A Flotilha Indígena chega ao Peru para contar mais histórias de resistência da Amazônia
“Hoje pisamos terra em Iquitos”, conta Lucia Ixchiu, parte da Coordenação da caravana Yaku Mama
Por Lucia Ixchíu
No meio do calor que abraça a selva amazônica, depois de cruzar a fronteira do Equador com o Peru e fazer uma parada na Ilha de Yarina, seguimos rumo a Iquitos, a maior cidade do mundo sem acesso por estrada.
Atracamos por volta das 16h e nos despedimos dos pilotos e dos barcos que nos acompanharam por vários dias. Chegamos ao lugar onde ficaríamos pelos próximos três dias desta travessia rio adentro. Finalmente, deixamos o rio Napo e nos encontramos com o imenso rio Amazonas.
Entre filas para comer, filas para descer a bagagem, filas para pegar mototáxis e filas para subir nos ônibus que nos levariam ao local onde dormiríamos, tivemos a chance de, enfim, esticar as costas em algo que não fosse o chão.
Esta viagem é uma transformação existencial profunda e, na minha visão, um presente precioso por percorrer uma das rotas que nos permite atravessar não só o rio, mas também o nosso interior. Ao descer dos barcos, ainda sentimos, por dias seguidos, a sensação de estar sobre a água.
Chegar ao hotel em meio ao caos e ao trânsito foi, sem dúvida, mais uma aventura. Finalmente pudemos dormir e descansar o corpo para seguir, no dia seguinte, com uma agenda liderada pela Muyuna — um coletivo de cinema flutuante da cidade que trabalha em meio às águas.
Começamos o passeio pelo bairro Belén, onde vimos um mercado peculiar, com todo tipo de planta e espécie que só existem na selva amazônica — ovos de tartaruga, larvas comestíveis, cheiros diversos e um rio contaminado faziam parte do cenário, em forte contraste com os rios vivos que vínhamos observando antes de chegar à cidade.
A cidade de Iquitos fica alagada de dezembro a maio todos os anos, e a população aprendeu a viver assim há muito tempo.
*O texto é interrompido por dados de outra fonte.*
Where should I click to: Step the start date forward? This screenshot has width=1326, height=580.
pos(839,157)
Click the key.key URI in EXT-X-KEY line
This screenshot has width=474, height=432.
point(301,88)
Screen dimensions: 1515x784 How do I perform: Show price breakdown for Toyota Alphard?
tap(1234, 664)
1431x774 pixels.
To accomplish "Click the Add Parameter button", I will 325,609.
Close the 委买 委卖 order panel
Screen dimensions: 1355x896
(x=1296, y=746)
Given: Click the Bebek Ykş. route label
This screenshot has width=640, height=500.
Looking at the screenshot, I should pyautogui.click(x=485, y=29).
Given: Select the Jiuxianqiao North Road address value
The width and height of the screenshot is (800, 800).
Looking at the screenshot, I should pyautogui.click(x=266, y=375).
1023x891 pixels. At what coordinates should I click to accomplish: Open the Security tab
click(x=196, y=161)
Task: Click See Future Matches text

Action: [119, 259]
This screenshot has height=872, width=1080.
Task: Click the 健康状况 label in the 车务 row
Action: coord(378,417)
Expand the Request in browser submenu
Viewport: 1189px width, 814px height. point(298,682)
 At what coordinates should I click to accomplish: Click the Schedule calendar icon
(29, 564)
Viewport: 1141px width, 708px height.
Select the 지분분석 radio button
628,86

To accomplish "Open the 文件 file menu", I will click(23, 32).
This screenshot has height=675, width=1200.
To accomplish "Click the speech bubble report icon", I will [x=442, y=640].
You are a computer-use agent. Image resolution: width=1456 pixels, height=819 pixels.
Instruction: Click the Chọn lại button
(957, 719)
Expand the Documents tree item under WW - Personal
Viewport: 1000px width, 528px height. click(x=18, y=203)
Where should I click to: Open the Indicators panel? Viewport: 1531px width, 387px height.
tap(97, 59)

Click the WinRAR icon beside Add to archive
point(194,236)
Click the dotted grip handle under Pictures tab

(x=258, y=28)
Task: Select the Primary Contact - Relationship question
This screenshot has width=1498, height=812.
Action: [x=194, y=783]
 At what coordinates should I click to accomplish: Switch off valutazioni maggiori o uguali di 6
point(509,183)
Isso me parece surpreendente pela capacidade de adaptação à realidade, embora, claro, as mudanças e inundações também sejam efeito da destruição da biodiversidade.








Depois do almoço, seguimos para o porto para continuar viajando pelas lagoas e rios desses territórios. Chegamos à praia Muyuna — ou Ilha Bonita —, onde realizamos uma ação de solidariedade com o Brasil. Ontem soubemos que foi concedida uma licença de exploração de petróleo no mar para a Petrobras. É muito forte e doloroso que, no meio da flotilha, essas coisas ainda aconteçam, mas, pelo menos, estamos juntos para nos apoiar entre territórios.
Tocar a terra também faz parte desta viagem sobre a água. Nossos ancestrais maias diziam que parte do equilíbrio é harmonizar água, fogo, ar e terra — e é isso que buscamos agora. Estamos tomando força da terra, procurando um pouco de calma para seguir adentrando essa selva tão intensa e bela ao mesmo tempo.
Esta viagem desmonta mitos e estereótipos sobre a selva. Estar aqui não é fácil nem romântico, mas é assim que a vida é. As brotoejas na pele e as milhares de picadas de bichos, pulgas e mosquitos nos lembram que honrar a natureza e fazer parte dela é também aceitar tudo isso — que sair da zona de conforto é parte de romper com a comodidade e o parasitismo das cidades, e que voltar à terra é tudo, menos algo simples.
A selva tem seu próprio tempo, suas próprias regras e seu próprio caminho. Obrigado a ela por nos acolher e nos ensinar a caminhar com ela.